Diagnostic et traitement de l’empoisonnement au polonium

Objectifs : L’intérêt pour la toxicologie clinique du (210)polonium ((210)Po) a été stimulé par l’empoisonnement d’Alexandre Litvinenko en 2006. Cet article passe en revue les caractéristiques cliniques, le diagnostic et le traitement du syndrome d’irradiation aiguë (SRA) résultant de l’ingestion de (210)Po. CARACTÉRISTIQUES PHYSIQUES : Le (210)Po est un émetteur alpha de haute énergie (demi-vie radioactive de 138 jours) qui ne présente un risque d’irradiation que s’il est absorbé par l’organisme, par exemple par ingestion, en raison de la faible portée des particules alpha dans les tissus biologiques.
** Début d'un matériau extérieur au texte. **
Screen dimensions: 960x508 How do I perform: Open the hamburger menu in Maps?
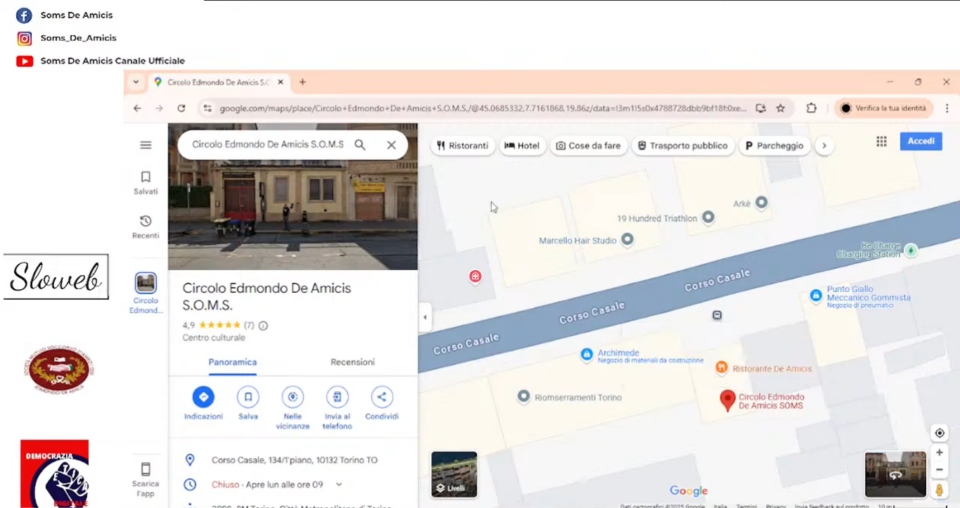[x=146, y=145]
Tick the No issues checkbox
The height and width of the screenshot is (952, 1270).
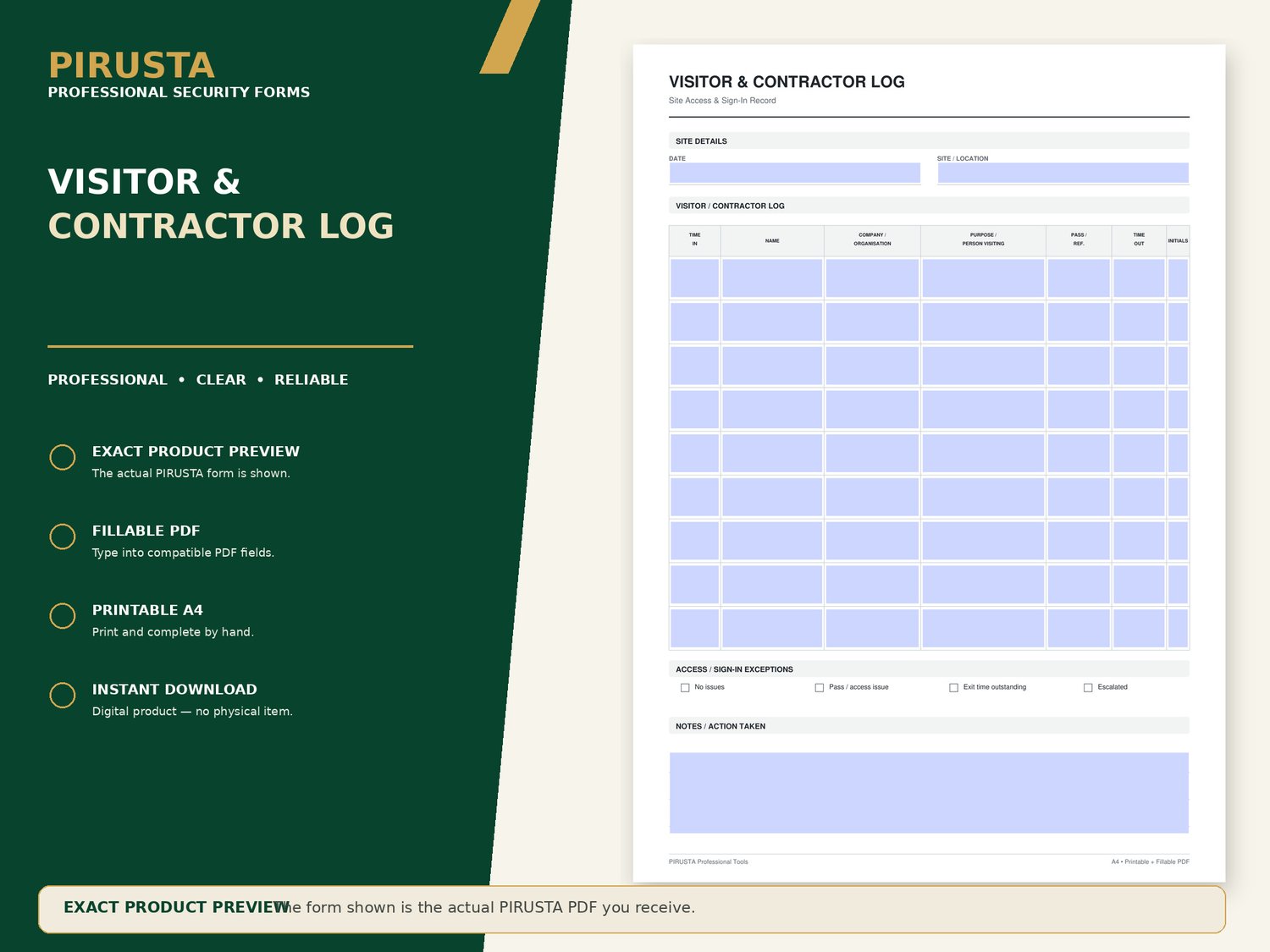click(x=685, y=688)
Par conséquent, la contamination externe ne provoque pas de maladie des radiations.

Toxicocinétique : Le (210)Po ingéré se concentre initialement dans les globules rouges, puis dans le foie, les reins, la rate, la moelle osseuse, le tractus gastro-intestinal (GI) et les gonades. Le (210)Po est excrété dans l’urine, la bile, la sueur et (éventuellement) l’haleine et se dépose également dans les cheveux. Après ingestion, le (210)Po non absorbé est présent dans les fèces. La demi-vie d’élimination chez l’homme est d’environ 30 à 50 jours. En l’absence de traitement médical, la quantité orale fatale est probablement de l’ordre de 10-30 microg.
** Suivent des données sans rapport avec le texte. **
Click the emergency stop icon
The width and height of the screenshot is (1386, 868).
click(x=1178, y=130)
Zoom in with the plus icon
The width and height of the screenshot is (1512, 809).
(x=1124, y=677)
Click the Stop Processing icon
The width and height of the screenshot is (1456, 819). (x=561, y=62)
Présentation clinique : Si la dose absorbée est suffisamment importante (par exemple, >0,7 Gy), le (210)Po peut provoquer un SRA. Celui-ci est caractérisé par une phase prodromique, au cours de laquelle des nausées, des vomissements, une anorexie, une lymphopénie et parfois une diarrhée se développent après l’exposition. Des doses de rayonnement plus élevées provoquent une apparition plus rapide des symptômes et une réduction plus rapide du nombre de lymphocytes. La phase prodromique peut être suivie d’une phase de latence pendant laquelle on observe une certaine amélioration clinique. Par la suite, les syndromes caractéristiques de la moelle osseuse (0,7 à 10 Gy), de l’appareil digestif (8 à 10 Gy) ou du système cardiovasculaire et du système nerveux central (>20 Gy) se développent, le moment et le schéma des caractéristiques dépendant de la dose systémique. La triade des vomissements précoces suivis de la chute des cheveux et de l’insuffisance de la moelle osseuse est typique du SRA. Les patients qui ne se rétablissent pas meurent dans les semaines ou les mois qui suivent, alors que chez ceux qui survivent, le rétablissement complet peut prendre de nombreux mois.
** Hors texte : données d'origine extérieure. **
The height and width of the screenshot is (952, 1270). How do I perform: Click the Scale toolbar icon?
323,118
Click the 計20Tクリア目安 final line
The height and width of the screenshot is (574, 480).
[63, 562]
Investigation et diagnostic : Les hémogrammes en série sont importants pour évaluer le taux de réduction du nombre de lymphocytes. L’analyse des chromosomes, en particulier le compte dicentrique, peut établir les effets des radiations et fournit une estimation de la dose. Le diagnostic de l’empoisonnement au (210)Po est établi par la présence de (210)Po dans l’urine et les fèces et l’exclusion d’autres causes possibles. En l’absence d’antécédents d’exposition, le diagnostic est très difficile car les caractéristiques cliniques sont similaires à celles d’affections beaucoup plus courantes, telles que les infections gastro-intestinales et l’insuffisance de la moelle osseuse causée, par exemple, par des médicaments, d’autres toxines ou des infections.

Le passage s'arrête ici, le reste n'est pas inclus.